* [WRITTEN REQUEST]: Add 94 to every coordinate in the answers, and write out each line of the entries below again in full with that change. Leave the pictures out.

[Element and text location entries]
----

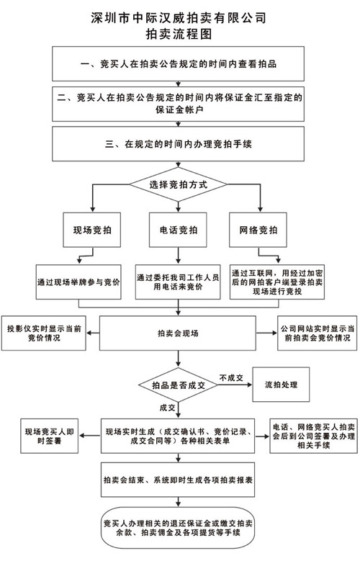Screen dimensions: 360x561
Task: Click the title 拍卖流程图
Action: (179, 34)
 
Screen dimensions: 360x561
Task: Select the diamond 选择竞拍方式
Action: (179, 184)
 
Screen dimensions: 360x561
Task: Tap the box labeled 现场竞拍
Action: (92, 230)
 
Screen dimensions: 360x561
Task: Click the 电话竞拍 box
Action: (178, 230)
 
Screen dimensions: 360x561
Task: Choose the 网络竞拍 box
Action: (258, 230)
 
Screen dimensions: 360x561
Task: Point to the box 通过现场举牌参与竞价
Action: (78, 282)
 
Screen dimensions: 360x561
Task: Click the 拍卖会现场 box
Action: (178, 333)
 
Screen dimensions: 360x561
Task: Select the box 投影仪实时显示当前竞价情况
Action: (44, 333)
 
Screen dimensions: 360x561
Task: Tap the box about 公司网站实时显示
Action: (317, 333)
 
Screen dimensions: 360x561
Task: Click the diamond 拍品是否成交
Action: (178, 385)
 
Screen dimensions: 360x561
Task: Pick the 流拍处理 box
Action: (281, 385)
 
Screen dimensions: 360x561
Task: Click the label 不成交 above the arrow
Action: (231, 378)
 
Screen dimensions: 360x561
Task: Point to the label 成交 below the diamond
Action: (167, 408)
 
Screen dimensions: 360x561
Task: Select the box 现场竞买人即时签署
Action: (49, 436)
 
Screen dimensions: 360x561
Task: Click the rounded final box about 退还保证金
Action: (178, 528)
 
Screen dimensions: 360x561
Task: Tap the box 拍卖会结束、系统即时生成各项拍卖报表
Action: (178, 480)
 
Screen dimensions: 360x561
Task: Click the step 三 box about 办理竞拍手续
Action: (179, 144)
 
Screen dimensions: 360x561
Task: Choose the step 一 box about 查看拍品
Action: (179, 63)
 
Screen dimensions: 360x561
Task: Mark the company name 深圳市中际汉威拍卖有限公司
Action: (179, 18)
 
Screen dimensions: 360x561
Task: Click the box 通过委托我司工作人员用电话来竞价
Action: (178, 282)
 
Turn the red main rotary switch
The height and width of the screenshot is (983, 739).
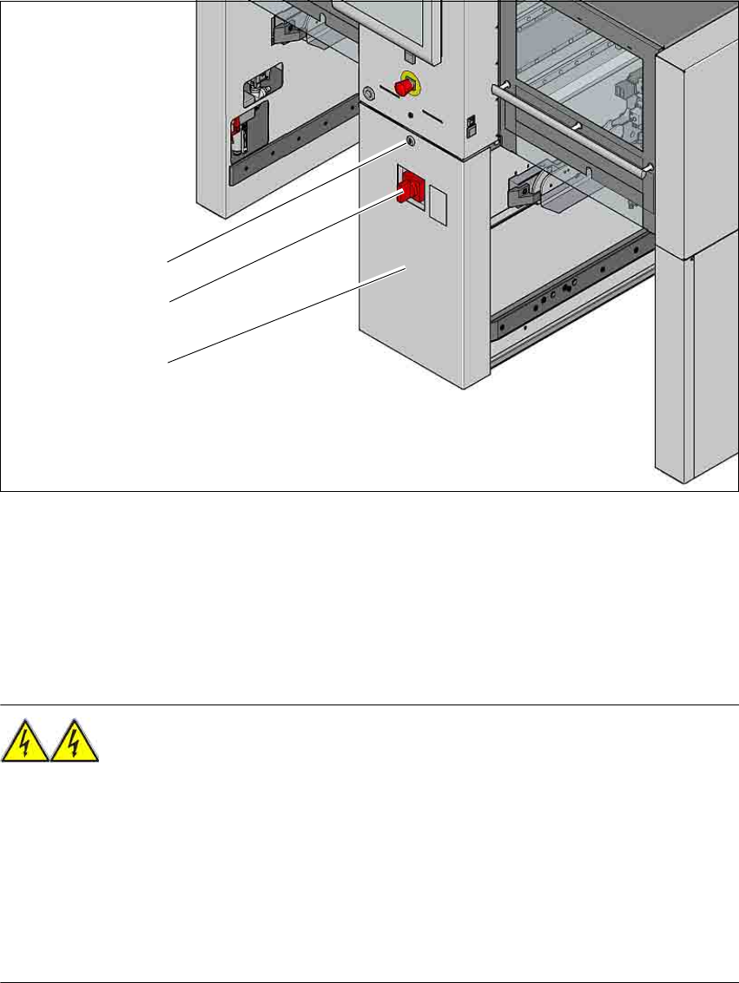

----

* [RESULT]:
Screen dimensions: 360x561
Task: Click the title 拍卖流程图
Action: (273, 128)
 
Screen dimensions: 360x561
Task: Select the diamond 选择竞拍方式
Action: (273, 278)
 
Screen dimensions: 360x561
Task: Tap the box labeled 现场竞拍
Action: (186, 324)
 
Screen dimensions: 360x561
Task: Click the 电话竞拍 box
Action: (272, 324)
 
Screen dimensions: 360x561
Task: Choose the 网络竞拍 box
Action: (352, 324)
 
Screen dimensions: 360x561
Task: Point to the box 通过现场举牌参与竞价
Action: (172, 376)
 
Screen dimensions: 360x561
Task: Click the 拍卖会现场 box
Action: (272, 427)
 
Screen dimensions: 360x561
Task: Select the box 投影仪实时显示当前竞价情况
Action: (138, 427)
 
Screen dimensions: 360x561
Task: Tap the box about 公司网站实时显示
Action: (411, 427)
 
Screen dimensions: 360x561
Task: Click the diamond 拍品是否成交
Action: (272, 479)
 
Screen dimensions: 360x561
Task: Pick the 流拍处理 box
Action: (375, 479)
 
Screen dimensions: 360x561
Task: Click the label 不成交 above the arrow
Action: (325, 472)
 
Screen dimensions: 360x561
Task: Point to the label 成交 below the diamond
Action: (261, 502)
 
Screen dimensions: 360x561
Task: Select the box 现场竞买人即时签署
Action: (143, 530)
 
Screen dimensions: 360x561
Task: Click the rounded final box about 退还保证金
Action: (272, 622)
 
Screen dimensions: 360x561
Task: Tap the box 拍卖会结束、系统即时生成各项拍卖报表
Action: (272, 574)
 
Screen dimensions: 360x561
Task: Click the step 三 box about 办理竞拍手续
Action: (273, 238)
 
Screen dimensions: 360x561
Task: Choose the step 一 box about 查看拍品
Action: (273, 157)
 
Screen dimensions: 360x561
Task: Mark the company name 深圳市中际汉威拍卖有限公司
Action: (273, 112)
 
Screen dimensions: 360x561
Task: Click the box 通过委托我司工作人员用电话来竞价
Action: (272, 376)
 
Turn the red main rotary switch
The height and width of the screenshot is (983, 739).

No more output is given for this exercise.